The Problem

We were optimizing a GPU TopK indexer where torch.sum(dim=0) consumed 19.4% of total GPU time. The pipeline computes sum(relu(scores) * weights) across 64 heads, and the sum cannot be fused with the preceding relu*mul because floating-point addition is non-associative — a different accumulation tree produces different bits, which breaks downstream topk index selection.

The question: can we replicate ATen’s exact reduction tree in a custom CUDA kernel to enable fusion?

The Investigation

We started by reading ATen’s Reduce.cuh source code. The reduce kernel uses a three-level tree: thread-level accumulators, warp shuffle, and shared memory. For [64, N].sum(0), we expected 32 x-threads per output element (one warp), each accumulating 2 rows.

We wrote 8 CUDA reduction patterns and tested them against torch.sum on an NVIDIA B200:

--- N=256 ---
  Pattern A (32 x-threads, pair+shfl): DIFF max=3.81e-06
  Pattern C (vt0=4 accumulators):      DIFF max=3.81e-06
  Pattern E (reversed order):          DIFF max=3.81e-06
  Pattern F (sequential h=0..63):      DIFF max=9.54e-06

Every x-dimension pattern produced identical results that differed from ATen by the same amount. This meant the issue wasn’t accumulation order within the warp — the thread-to-element mapping itself was wrong.

The Breakthrough

The profiler showed reduce_kernel<128, 4> — 128 threads with output_vec_size=4. Tracing through ReduceConfig::set_block_dimension, we realized ATen maps dimensions differently than we assumed:

  • threadIdx.x (32 threads) → output columns (not reduction)
  • threadIdx.y (4 threads) → reduction dimension (each handles 16 of the 64 rows)

This means only 4 threads participate per output element’s reduction, not 32. Each thread uses 4 interleaved accumulators with stride=4:

// Thread y=0 accumulates rows: 0,16,32,48 into acc0
//                               4,20,36,52 into acc1
//                               8,24,40,56 into acc2
//                              12,28,44,60 into acc3
// Then combines: ((acc0 + acc1) + acc2) + acc3
// Then shared memory tree over 4 y-threads

__global__ void matching_sum(const float* scores, float* out, int N) {
    int n = blockIdx.x * 32 + threadIdx.x;
    if (n >= N) return;
    int y = threadIdx.y;

    float acc[4] = {0, 0, 0, 0};
    int idx = y;
    while (idx + 12 < 64) {
        acc[0] += scores[(idx+ 0)*N + n];
        acc[1] += scores[(idx+ 4)*N + n];
        acc[2] += scores[(idx+ 8)*N + n];
        acc[3] += scores[(idx+12)*N + n];
        idx += 16;
    }
    float result = ((acc[0]+acc[1]) + acc[2]) + acc[3];
    // shared memory tree over 4 y-threads...
}

Results with y-dimension patterns:

--- N=128+ ---
  Pattern Y3 (4y, vt0=4, stride=4): *** MATCH ***
  Pattern Y4 (ATen exact):          *** MATCH ***

Bit-identical for all N >= 128, including actual relu*mul pipeline data.

The Takeaway

ATen’s reduction kernel maps the reduction dimension to threadIdx.y, not threadIdx.x.
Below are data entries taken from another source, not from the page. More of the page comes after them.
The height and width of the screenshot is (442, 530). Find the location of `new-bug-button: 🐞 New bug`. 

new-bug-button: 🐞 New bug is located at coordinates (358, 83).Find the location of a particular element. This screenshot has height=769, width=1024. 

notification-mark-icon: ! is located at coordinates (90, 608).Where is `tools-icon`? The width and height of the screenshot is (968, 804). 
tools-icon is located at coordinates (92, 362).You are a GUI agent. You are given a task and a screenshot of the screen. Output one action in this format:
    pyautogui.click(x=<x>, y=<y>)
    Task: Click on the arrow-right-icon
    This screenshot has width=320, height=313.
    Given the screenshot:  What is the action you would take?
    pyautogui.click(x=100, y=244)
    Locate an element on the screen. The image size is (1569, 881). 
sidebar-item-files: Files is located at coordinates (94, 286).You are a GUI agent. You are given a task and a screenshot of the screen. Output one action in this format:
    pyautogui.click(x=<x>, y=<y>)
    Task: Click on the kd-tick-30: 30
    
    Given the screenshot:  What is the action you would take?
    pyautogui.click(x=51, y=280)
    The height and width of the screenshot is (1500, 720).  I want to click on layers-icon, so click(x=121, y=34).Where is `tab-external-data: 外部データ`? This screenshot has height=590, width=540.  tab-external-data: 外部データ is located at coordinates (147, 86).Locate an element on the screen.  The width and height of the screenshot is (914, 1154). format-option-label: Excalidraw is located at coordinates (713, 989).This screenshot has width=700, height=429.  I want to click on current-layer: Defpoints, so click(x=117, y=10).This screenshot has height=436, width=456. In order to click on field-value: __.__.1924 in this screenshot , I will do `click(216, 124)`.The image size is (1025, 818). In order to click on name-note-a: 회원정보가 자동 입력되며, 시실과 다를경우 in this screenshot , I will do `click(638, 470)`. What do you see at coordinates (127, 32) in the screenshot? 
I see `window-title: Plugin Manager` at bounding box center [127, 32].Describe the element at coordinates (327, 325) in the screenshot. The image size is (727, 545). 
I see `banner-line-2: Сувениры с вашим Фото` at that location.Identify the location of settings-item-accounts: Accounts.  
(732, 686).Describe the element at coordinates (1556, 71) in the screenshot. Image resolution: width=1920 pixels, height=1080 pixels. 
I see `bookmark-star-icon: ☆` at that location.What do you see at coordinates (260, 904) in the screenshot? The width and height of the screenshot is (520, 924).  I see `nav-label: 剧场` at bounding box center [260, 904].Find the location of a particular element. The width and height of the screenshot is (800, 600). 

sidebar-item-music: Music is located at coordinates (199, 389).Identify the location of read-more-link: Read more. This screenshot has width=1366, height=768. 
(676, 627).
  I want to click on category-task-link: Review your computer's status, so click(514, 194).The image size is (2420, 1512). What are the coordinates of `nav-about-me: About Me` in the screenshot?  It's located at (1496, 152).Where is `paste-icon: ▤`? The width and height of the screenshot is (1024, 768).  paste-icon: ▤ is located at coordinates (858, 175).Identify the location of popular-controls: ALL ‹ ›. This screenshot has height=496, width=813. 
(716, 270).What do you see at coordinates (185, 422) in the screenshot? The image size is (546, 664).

This is counter-intuitive — most GPU programming tutorials put reductions in the x-dimension for warp efficiency. ATen does it differently because threadIdx.x handles vectorized output columns (output_vec_size=4), maximizing memory coalescing for the output writes.

For anyone trying to fuse operations with torch.sum: the reduction tree is replicable, but you must match ATen’s exact thread mapping, accumulator count, and combine order. The configuration depends on the reduction dimension size and changes with output_vec_size.